Повернув голову, я посмотрел в зал и увидел за столиком мужчину, энергично расправляющегося с бифштексом. Он был в том же возрасте, что и Эрик, и одет в дорогой костюм, с помощью которого он тщетно пытался скрыть начавшееся ожирение. Вместе с ним была красивая "земляничная" блондинка, вдвое моложе его.
- Какая несовместимая пара. Кто они?
- Гарри Ньюман и его четвертая жена. Они всегда те же самые. Я имею в виду жен, конечно. Блондинки с голубыми глазами, легкие и бессловесные, как манекены.
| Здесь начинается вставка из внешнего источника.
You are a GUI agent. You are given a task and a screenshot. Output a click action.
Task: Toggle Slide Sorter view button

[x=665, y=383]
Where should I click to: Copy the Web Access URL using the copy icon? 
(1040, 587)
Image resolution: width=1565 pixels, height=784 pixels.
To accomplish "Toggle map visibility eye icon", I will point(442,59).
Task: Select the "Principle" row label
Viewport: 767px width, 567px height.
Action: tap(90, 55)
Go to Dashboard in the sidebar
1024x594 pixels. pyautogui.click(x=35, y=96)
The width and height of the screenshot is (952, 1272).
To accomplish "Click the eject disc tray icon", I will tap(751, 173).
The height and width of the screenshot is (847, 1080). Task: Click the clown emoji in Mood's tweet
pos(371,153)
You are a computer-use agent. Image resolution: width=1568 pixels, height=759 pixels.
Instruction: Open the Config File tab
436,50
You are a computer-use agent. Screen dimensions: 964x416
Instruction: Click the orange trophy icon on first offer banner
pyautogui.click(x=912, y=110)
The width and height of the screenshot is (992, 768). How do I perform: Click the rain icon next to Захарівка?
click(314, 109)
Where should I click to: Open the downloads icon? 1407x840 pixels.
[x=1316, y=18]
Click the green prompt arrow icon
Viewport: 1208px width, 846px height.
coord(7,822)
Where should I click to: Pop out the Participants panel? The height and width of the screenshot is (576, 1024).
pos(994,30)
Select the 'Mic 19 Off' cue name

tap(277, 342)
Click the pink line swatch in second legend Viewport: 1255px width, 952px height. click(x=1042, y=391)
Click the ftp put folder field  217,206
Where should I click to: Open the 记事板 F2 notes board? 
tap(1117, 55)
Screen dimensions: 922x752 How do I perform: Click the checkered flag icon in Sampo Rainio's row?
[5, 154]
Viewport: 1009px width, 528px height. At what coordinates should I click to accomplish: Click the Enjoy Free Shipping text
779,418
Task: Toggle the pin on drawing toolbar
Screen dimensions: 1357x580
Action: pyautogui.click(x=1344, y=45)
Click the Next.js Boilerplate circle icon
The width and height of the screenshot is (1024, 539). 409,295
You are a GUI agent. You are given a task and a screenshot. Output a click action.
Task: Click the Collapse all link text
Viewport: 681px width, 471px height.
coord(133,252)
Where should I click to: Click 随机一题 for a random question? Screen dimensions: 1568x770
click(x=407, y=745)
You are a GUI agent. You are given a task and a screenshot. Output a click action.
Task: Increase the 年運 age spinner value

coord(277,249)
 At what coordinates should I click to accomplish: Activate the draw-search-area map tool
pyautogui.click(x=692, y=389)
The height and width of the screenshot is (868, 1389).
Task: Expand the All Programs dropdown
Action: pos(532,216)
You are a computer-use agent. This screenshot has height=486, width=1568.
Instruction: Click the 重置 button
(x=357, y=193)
Никак не могу понять, зачем мужчины разводятся и женятся на очередной копии оригинала.
- Но причем тут Эдвард Шримптон? - спросил я, стараясь навести Эрика на потерянную нить разговора.
- Терпение, терпение, - ответил тот и начал опять раскуривать сигару. - Ты еще в таком возрасте, что можешь потратить больше времени впустую, чем я.
Я рассмеялся и, взяв со стола бокал бренди, стал вращать его на ладони.
- Гарри Ньюман, - продолжил Эрик, вновь окутанный клубами табачного дыма, - был тот малый, который победил Эдварда Шримптона в клубном чемпионате, хотя, по правде сказать, он никогда не принадлежал к классу, в котором выступал Эдвард.
- Ничего не понял. Объясни, - посмотрев на доску, сказал я. Только теперь я заметил, что Ньюман был в списке раньше, чем Эдвард Шримптон.
- После полуфинала, - продолжал Эрик, - в котором Эдвард победил с поразительной легкостью, мы все думали, что финал - чистая формальность. Гарри, конечно, всегда был хорошим игроком, но напрасна надежда выиграть соревнование, если твой соперник - Эдвард Шримптон. Победитель должен набрать в финале двадцать одно очко. Если бы меня спросили, каким будет результат, я бы сказал, что счет будет 21:5 в пользу Эдварда. Проклятая сигара, опять погасла, - сказал он и в третий раз стал ее раскуривать. Я с нетерпением ждал продолжения рассказа.
- Финал всегда проходил в субботу вечером. Бедный Гарри, который сидит вон там, - Эрик ткнул сигарой в дальний угол комнаты, и столбик пепла опять упал на ковер, - думал, что у него очень хорошо идут дела: он занимался страховым бизнесом. Но за четыре дня до финала Ньюман был объявлен банкротом. Конечно, он не был виноват в этом. Его компаньон продал акции и исчез, оставив ему неоплаченные долги. Мы все в клубе очень ему сочувствовали.
Эта история попала в газеты, и в довершение всех бед с компаньоном сбежала его жена. Гарри не показывался в клубе всю неделю, и кое-кто из нас думал, что он решил отказаться от финала и таким образом Эдвард будет признан победителем вследствие неявки соперника, как это случалось и прежде. Однако организаторы чемпионата, не получив от Гарри письменного заявления с отказом, решили, что все должно идти как обычно.